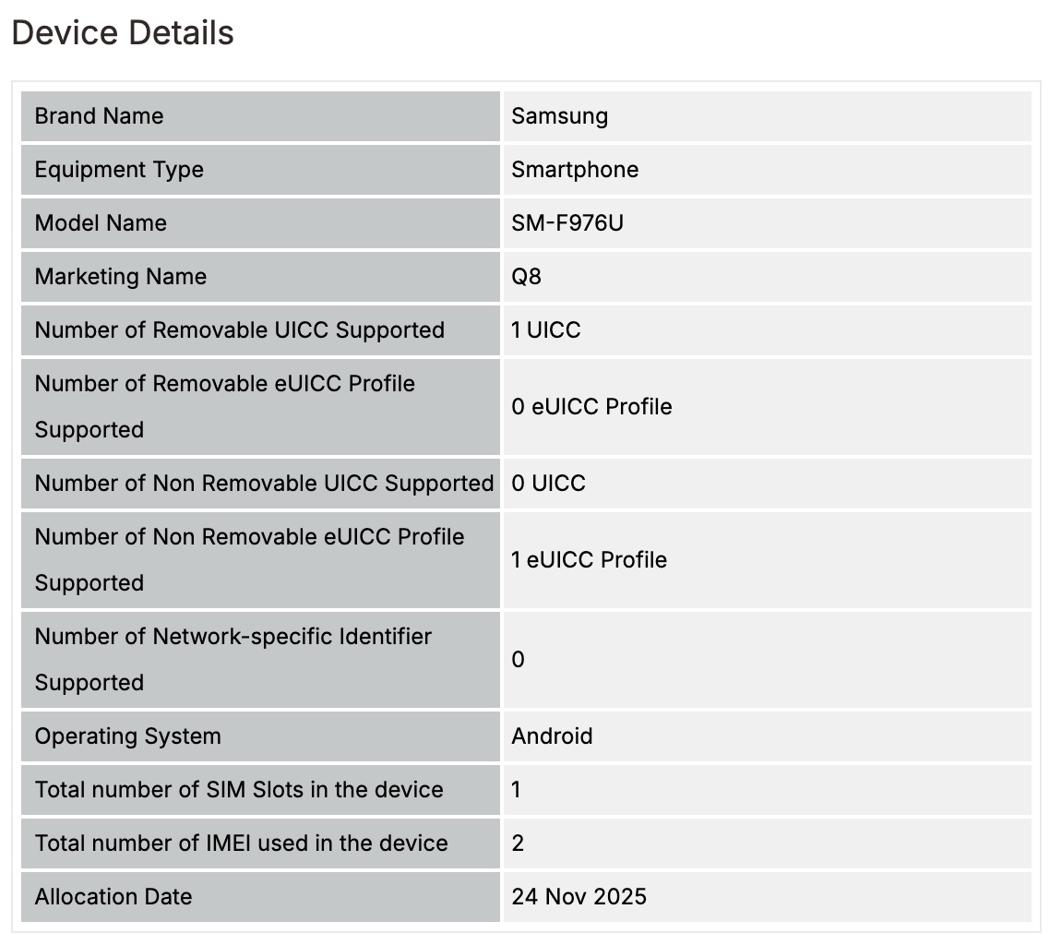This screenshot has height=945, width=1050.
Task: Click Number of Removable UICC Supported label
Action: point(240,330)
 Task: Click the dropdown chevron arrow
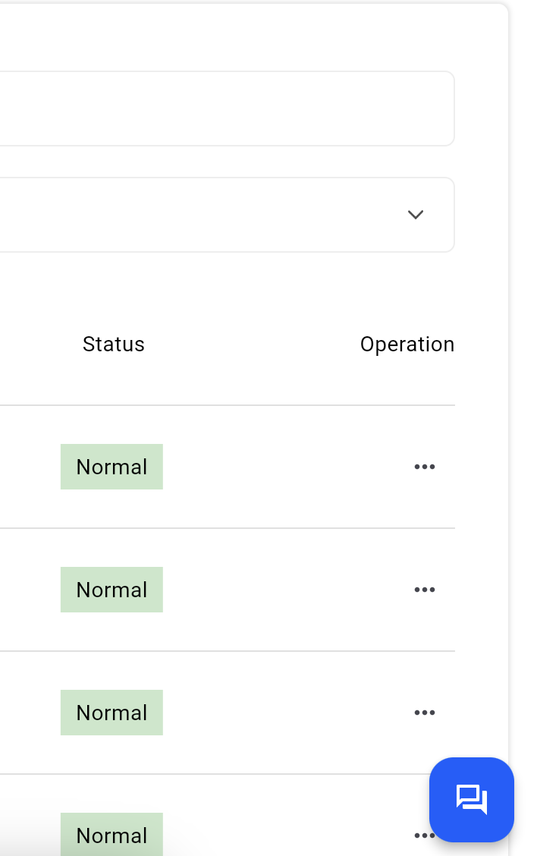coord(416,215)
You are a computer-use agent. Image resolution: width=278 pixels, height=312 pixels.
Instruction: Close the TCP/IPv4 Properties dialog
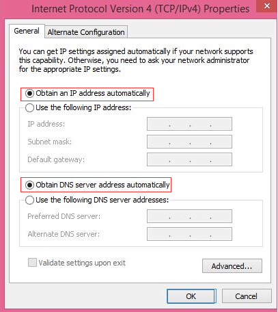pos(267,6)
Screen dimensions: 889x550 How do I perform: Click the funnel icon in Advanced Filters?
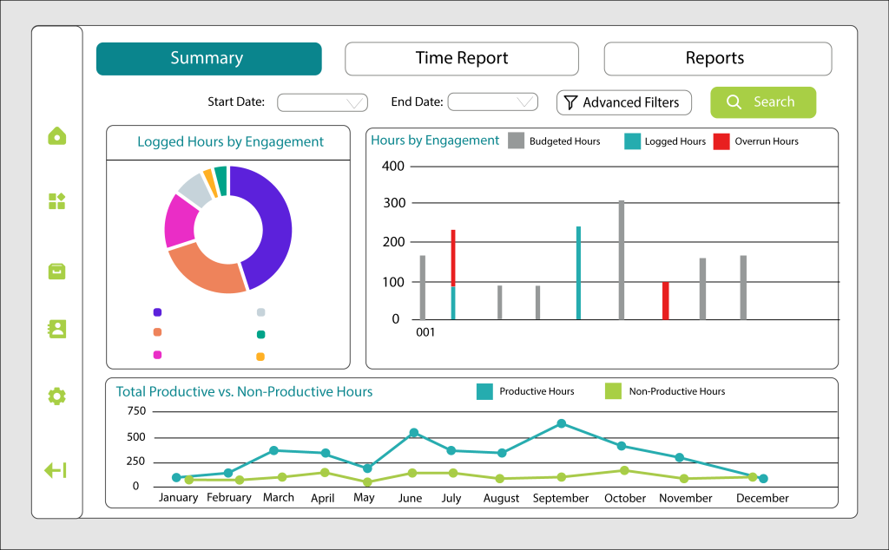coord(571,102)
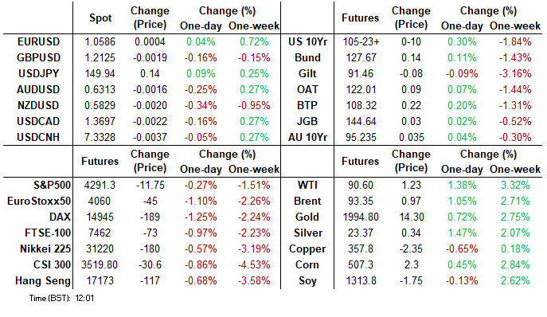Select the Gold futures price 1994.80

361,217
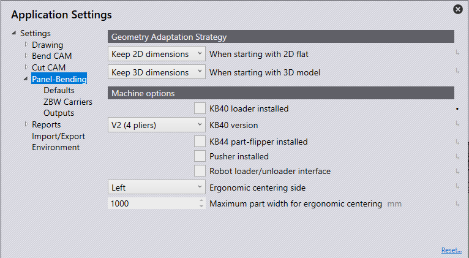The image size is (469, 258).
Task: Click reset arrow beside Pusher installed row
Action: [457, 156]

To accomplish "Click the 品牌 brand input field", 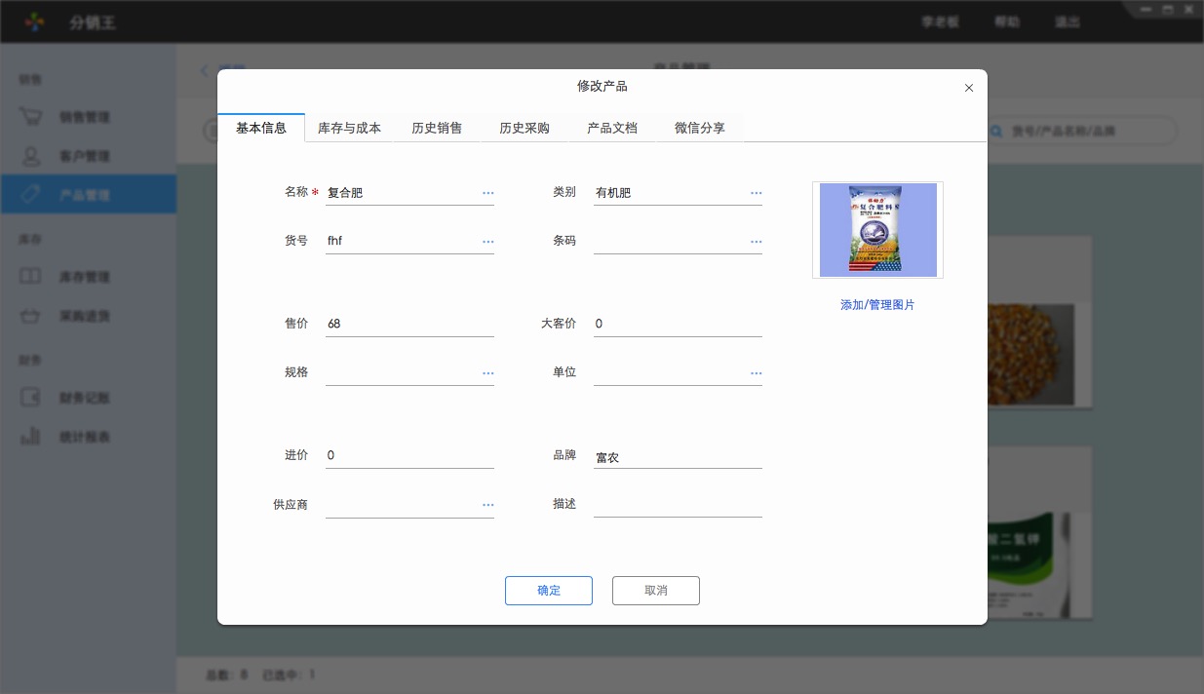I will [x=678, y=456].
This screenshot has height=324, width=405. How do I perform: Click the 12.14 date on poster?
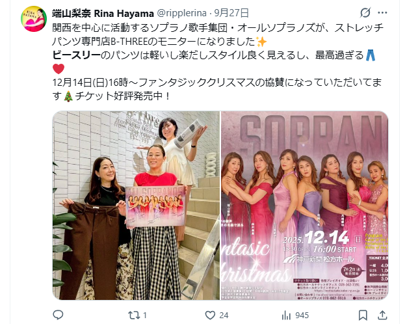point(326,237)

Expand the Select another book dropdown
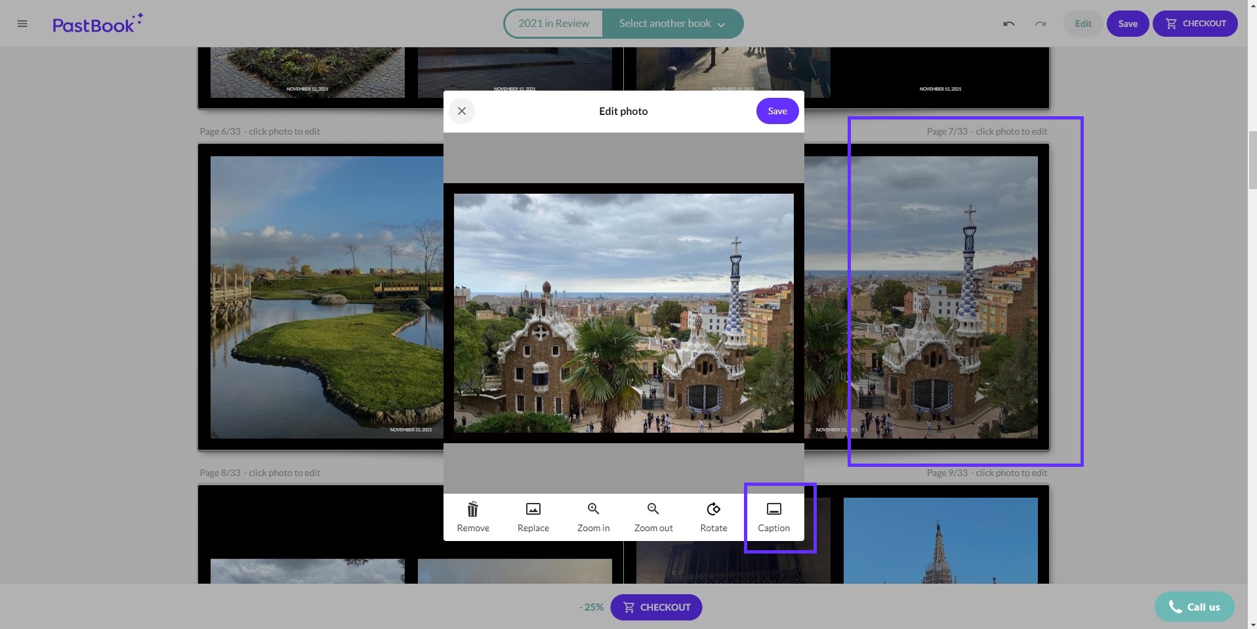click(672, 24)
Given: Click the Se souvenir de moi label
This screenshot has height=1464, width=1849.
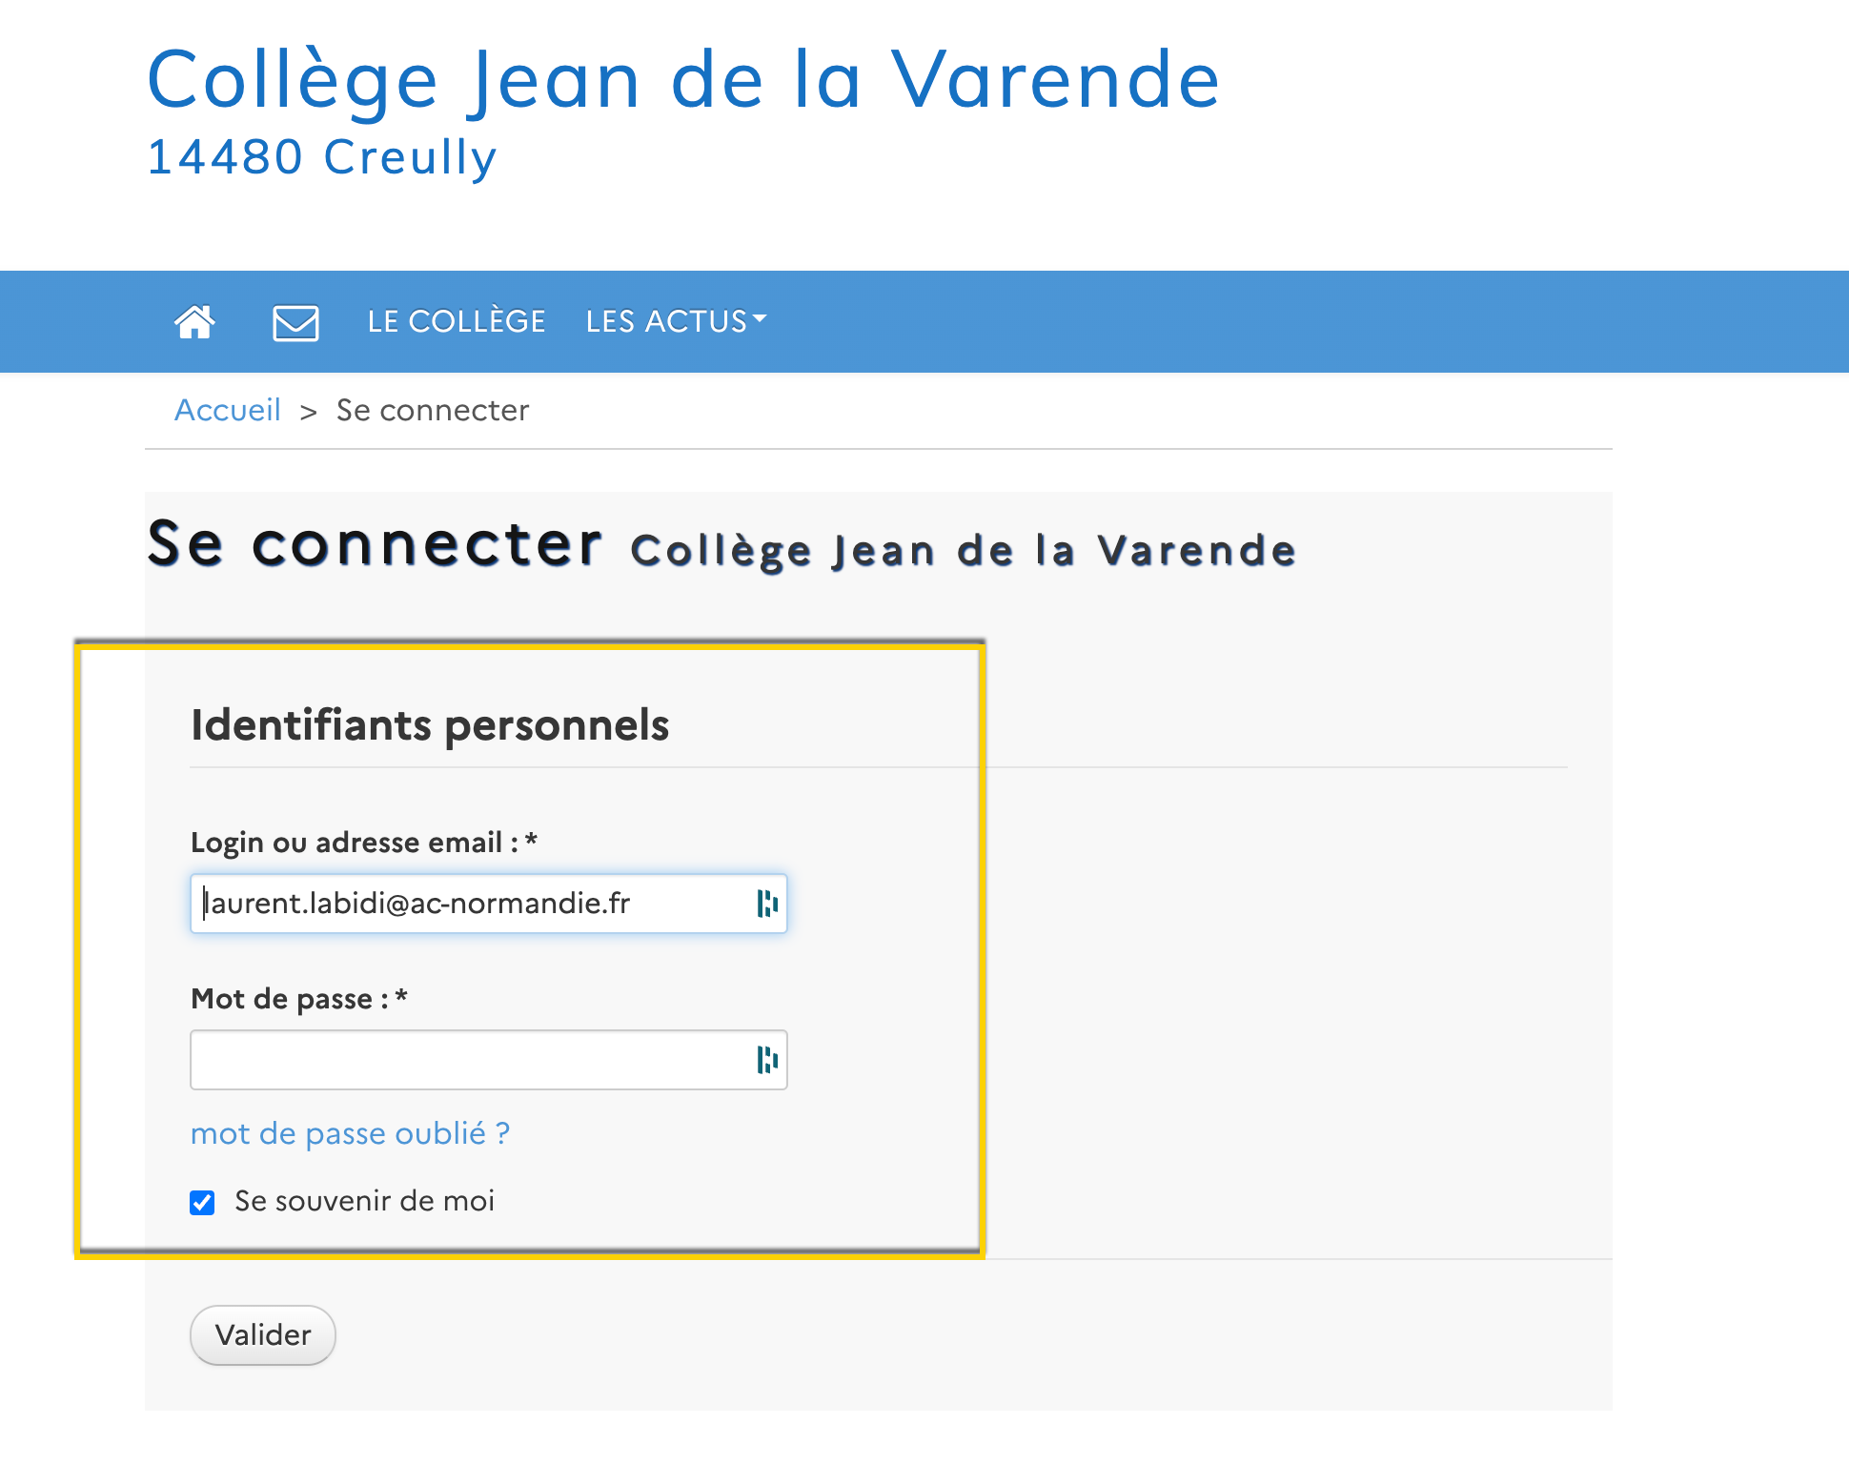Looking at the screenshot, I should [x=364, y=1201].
+---+
_WHAT IS NEEDED:_ Your task is to reproduce exactly the lines from the one that holds "Given: Click the Se souvenir de moi label" to the last line of the listing, and only those, omitting the pictures.

_ANSWER AREA:_
Given: Click the Se souvenir de moi label
This screenshot has height=1464, width=1849.
Looking at the screenshot, I should [x=364, y=1201].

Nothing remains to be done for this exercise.